**Exercise requirements**
Convert every line of the entries below into a JSON list of strings, one string per line. Omit blank lines.

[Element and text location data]
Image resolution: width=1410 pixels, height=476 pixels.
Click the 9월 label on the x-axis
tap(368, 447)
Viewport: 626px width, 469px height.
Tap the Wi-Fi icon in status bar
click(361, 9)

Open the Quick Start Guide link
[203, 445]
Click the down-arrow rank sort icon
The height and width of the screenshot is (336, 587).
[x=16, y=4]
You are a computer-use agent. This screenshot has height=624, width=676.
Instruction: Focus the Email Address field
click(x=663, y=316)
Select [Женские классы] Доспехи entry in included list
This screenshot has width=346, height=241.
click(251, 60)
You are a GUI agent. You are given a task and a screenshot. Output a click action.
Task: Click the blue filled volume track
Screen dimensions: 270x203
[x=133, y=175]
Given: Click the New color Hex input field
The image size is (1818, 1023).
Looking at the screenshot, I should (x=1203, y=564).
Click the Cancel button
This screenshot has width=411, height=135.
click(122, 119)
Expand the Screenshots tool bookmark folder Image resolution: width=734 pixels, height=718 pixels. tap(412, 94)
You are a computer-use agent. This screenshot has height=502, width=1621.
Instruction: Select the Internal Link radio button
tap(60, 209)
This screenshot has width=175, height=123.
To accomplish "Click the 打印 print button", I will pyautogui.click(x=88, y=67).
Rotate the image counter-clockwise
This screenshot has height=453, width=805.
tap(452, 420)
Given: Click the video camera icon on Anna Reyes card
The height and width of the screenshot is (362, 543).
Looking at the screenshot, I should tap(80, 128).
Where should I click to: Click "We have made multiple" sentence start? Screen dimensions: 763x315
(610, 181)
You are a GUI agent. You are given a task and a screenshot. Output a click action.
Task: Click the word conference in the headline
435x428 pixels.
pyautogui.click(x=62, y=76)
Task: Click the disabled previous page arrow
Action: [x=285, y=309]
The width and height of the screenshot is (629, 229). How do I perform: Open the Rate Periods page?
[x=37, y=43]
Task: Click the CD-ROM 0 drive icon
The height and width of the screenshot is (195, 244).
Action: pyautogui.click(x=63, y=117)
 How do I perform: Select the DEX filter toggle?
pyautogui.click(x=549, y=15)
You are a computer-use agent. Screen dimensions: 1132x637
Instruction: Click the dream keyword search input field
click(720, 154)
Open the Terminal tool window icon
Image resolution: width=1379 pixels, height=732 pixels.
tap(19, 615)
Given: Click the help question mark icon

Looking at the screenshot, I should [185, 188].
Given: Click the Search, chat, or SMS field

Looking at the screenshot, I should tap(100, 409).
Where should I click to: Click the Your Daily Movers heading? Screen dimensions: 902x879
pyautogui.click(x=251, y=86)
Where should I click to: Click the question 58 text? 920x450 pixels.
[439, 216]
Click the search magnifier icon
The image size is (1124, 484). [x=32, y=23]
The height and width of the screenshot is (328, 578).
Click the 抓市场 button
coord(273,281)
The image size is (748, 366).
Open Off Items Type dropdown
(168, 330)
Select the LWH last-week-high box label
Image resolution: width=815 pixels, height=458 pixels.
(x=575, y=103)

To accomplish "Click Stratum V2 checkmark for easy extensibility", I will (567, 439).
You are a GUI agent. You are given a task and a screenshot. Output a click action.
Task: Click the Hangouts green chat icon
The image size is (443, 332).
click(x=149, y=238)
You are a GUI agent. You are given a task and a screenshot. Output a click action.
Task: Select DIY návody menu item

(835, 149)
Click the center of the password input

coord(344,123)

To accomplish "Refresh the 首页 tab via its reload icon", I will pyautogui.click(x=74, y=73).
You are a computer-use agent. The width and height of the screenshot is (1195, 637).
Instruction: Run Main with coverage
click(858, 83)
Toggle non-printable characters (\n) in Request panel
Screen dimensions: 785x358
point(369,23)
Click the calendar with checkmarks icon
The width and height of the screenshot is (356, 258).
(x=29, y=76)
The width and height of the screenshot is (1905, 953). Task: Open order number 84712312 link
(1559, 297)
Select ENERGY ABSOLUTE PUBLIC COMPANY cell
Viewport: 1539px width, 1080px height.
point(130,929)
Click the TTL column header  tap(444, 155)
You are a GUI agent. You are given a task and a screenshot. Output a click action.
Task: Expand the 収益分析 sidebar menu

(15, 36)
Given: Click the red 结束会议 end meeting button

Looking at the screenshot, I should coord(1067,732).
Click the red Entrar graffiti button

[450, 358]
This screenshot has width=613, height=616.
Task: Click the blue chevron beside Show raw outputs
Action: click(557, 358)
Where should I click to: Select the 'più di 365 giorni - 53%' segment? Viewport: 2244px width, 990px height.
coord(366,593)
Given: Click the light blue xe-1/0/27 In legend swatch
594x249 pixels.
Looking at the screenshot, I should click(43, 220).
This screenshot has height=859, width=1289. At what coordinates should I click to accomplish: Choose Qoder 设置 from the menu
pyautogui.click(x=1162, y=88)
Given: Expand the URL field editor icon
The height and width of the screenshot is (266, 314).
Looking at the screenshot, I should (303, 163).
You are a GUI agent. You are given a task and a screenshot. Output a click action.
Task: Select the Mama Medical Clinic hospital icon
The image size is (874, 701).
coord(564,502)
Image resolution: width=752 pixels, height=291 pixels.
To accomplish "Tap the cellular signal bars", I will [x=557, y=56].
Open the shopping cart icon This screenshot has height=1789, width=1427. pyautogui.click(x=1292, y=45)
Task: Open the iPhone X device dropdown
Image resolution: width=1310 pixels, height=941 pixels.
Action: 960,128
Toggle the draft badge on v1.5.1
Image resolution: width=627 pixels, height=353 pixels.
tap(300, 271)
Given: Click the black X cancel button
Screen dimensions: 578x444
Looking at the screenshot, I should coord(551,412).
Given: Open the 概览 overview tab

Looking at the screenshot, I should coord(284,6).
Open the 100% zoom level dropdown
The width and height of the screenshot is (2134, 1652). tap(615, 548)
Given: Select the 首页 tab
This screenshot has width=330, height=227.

**Answer for this exercise**
[
  "Image resolution: width=1410 pixels, height=476 pixels.",
  "Click the 9월 label on the x-axis",
  "tap(368, 447)",
  "Viewport: 626px width, 469px height.",
  "Tap the Wi-Fi icon in status bar",
  "click(361, 9)",
  "Open the Quick Start Guide link",
  "[203, 445]",
  "Click the down-arrow rank sort icon",
  "The height and width of the screenshot is (336, 587).",
  "[x=16, y=4]",
  "You are a computer-use agent. This screenshot has height=624, width=676.",
  "Instruction: Focus the Email Address field",
  "click(x=663, y=316)",
  "Select [Женские классы] Доспехи entry in included list",
  "This screenshot has width=346, height=241.",
  "click(251, 60)",
  "You are a GUI agent. You are given a task and a screenshot. Output a click action.",
  "Task: Click the blue filled volume track",
  "Screen dimensions: 270x203",
  "[x=133, y=175]",
  "Given: Click the New color Hex input field",
  "The image size is (1818, 1023).",
  "Looking at the screenshot, I should (x=1203, y=564).",
  "Click the Cancel button",
  "This screenshot has width=411, height=135.",
  "click(122, 119)",
  "Expand the Screenshots tool bookmark folder Image resolution: width=734 pixels, height=718 pixels. tap(412, 94)",
  "You are a computer-use agent. This screenshot has height=502, width=1621.",
  "Instruction: Select the Internal Link radio button",
  "tap(60, 209)",
  "This screenshot has width=175, height=123.",
  "To accomplish \"Click the 打印 print button\", I will pyautogui.click(x=88, y=67).",
  "Rotate the image counter-clockwise",
  "This screenshot has height=453, width=805.",
  "tap(452, 420)",
  "Given: Click the video camera icon on Anna Reyes card",
  "The height and width of the screenshot is (362, 543).",
  "Looking at the screenshot, I should tap(80, 128).",
  "Where should I click to: Click \"We have made multiple\" sentence start? Screen dimensions: 763x315",
  "(610, 181)",
  "You are a GUI agent. You are given a task and a screenshot. Output a click action.",
  "Task: Click the word conference in the headline",
  "435x428 pixels.",
  "pyautogui.click(x=62, y=76)",
  "Task: Click the disabled previous page arrow",
  "Action: [x=285, y=309]",
  "The width and height of the screenshot is (629, 229). How do I perform: Open the Rate Periods page?",
  "[x=37, y=43]",
  "Task: Click the CD-ROM 0 drive icon",
  "The height and width of the screenshot is (195, 244).",
  "Action: pyautogui.click(x=63, y=117)",
  " How do I perform: Select the DEX filter toggle?",
  "pyautogui.click(x=549, y=15)",
  "You are a computer-use agent. Screen dimensions: 1132x637",
  "Instruction: Click the dream keyword search input field",
  "click(720, 154)",
  "Open the Terminal tool window icon",
  "Image resolution: width=1379 pixels, height=732 pixels.",
  "tap(19, 615)",
  "Given: Click the help question mark icon",
  "Looking at the screenshot, I should [185, 188].",
  "Given: Click the Search, chat, or SMS field",
  "Looking at the screenshot, I should tap(100, 409).",
  "Where should I click to: Click the Your Daily Movers heading? Screen dimensions: 902x879",
  "pyautogui.click(x=251, y=86)",
  "Where should I click to: Click the question 58 text? 920x450 pixels.",
  "[439, 216]",
  "Click the search magnifier icon",
  "The image size is (1124, 484). [x=32, y=23]",
  "The height and width of the screenshot is (328, 578).",
  "Click the 抓市场 button",
  "coord(273,281)",
  "The image size is (748, 366).",
  "Open Off Items Type dropdown",
  "(168, 330)",
  "Select the LWH last-week-high box label",
  "Image resolution: width=815 pixels, height=458 pixels.",
  "(x=575, y=103)",
  "To accomplish \"Click Stratum V2 checkmark for easy extensibility\", I will (567, 439).",
  "You are a GUI agent. You are given a task and a screenshot. Output a click action.",
  "Task: Click the Hangouts green chat icon",
  "The image size is (443, 332).",
  "click(x=149, y=238)",
  "You are a GUI agent. You are given a task and a screenshot. Output a click action.",
  "Task: Select DIY návody menu item",
  "(835, 149)",
  "Click the center of the password input",
  "coord(344,123)",
  "To accomplish \"Refresh the 首页 tab via its reload icon\", I will pyautogui.click(x=74, y=73).",
  "You are a computer-use agent. The width and height of the screenshot is (1195, 637).",
  "Instruction: Run Main with coverage",
  "click(858, 83)",
  "Toggle non-printable characters (\\n) in Request panel",
  "Screen dimensions: 785x358",
  "point(369,23)",
  "Click the calendar with checkmarks icon",
  "The width and height of the screenshot is (356, 258).",
  "(x=29, y=76)",
  "The width and height of the screenshot is (1905, 953). Task: Open order number 84712312 link",
  "(1559, 297)",
  "Select ENERGY ABSOLUTE PUBLIC COMPANY cell",
  "Viewport: 1539px width, 1080px height.",
  "point(130,929)",
  "Click the TTL column header  tap(444, 155)",
  "You are a GUI agent. You are given a task and a screenshot. Output a click action.",
  "Task: Expand the 収益分析 sidebar menu",
  "(15, 36)",
  "Given: Click the red 结束会议 end meeting button",
  "Looking at the screenshot, I should coord(1067,732).",
  "Click the red Entrar graffiti button",
  "[450, 358]",
  "This screenshot has width=613, height=616.",
  "Task: Click the blue chevron beside Show raw outputs",
  "Action: click(557, 358)",
  "Where should I click to: Select the 'più di 365 giorni - 53%' segment? Viewport: 2244px width, 990px height.",
  "coord(366,593)",
  "Given: Click the light blue xe-1/0/27 In legend swatch",
  "594x249 pixels.",
  "Looking at the screenshot, I should click(43, 220).",
  "This screenshot has height=859, width=1289. At what coordinates should I click to accomplish: Choose Qoder 设置 from the menu",
  "pyautogui.click(x=1162, y=88)",
  "Given: Expand the URL field editor icon",
  "The height and width of the screenshot is (266, 314).",
  "Looking at the screenshot, I should (303, 163).",
  "You are a GUI agent. You are given a task and a screenshot. Output a click action.",
  "Task: Select the Mama Medical Clinic hospital icon",
  "The image size is (874, 701).",
  "coord(564,502)",
  "Image resolution: width=752 pixels, height=291 pixels.",
  "To accomplish \"Tap the cellular signal bars\", I will [x=557, y=56].",
  "Open the shopping cart icon This screenshot has height=1789, width=1427. pyautogui.click(x=1292, y=45)",
  "Task: Open the iPhone X device dropdown",
  "Image resolution: width=1310 pixels, height=941 pixels.",
  "Action: 960,128",
  "Toggle the draft badge on v1.5.1",
  "Image resolution: width=627 pixels, height=353 pixels.",
  "tap(300, 271)",
  "Given: Click the black X cancel button",
  "Screen dimensions: 578x444",
  "Looking at the screenshot, I should coord(551,412).",
  "Given: Open the 概览 overview tab",
  "Looking at the screenshot, I should coord(284,6).",
  "Open the 100% zoom level dropdown",
  "The width and height of the screenshot is (2134, 1652). tap(615, 548)",
  "Given: Select the 首页 tab",
  "This screenshot has width=330, height=227."
]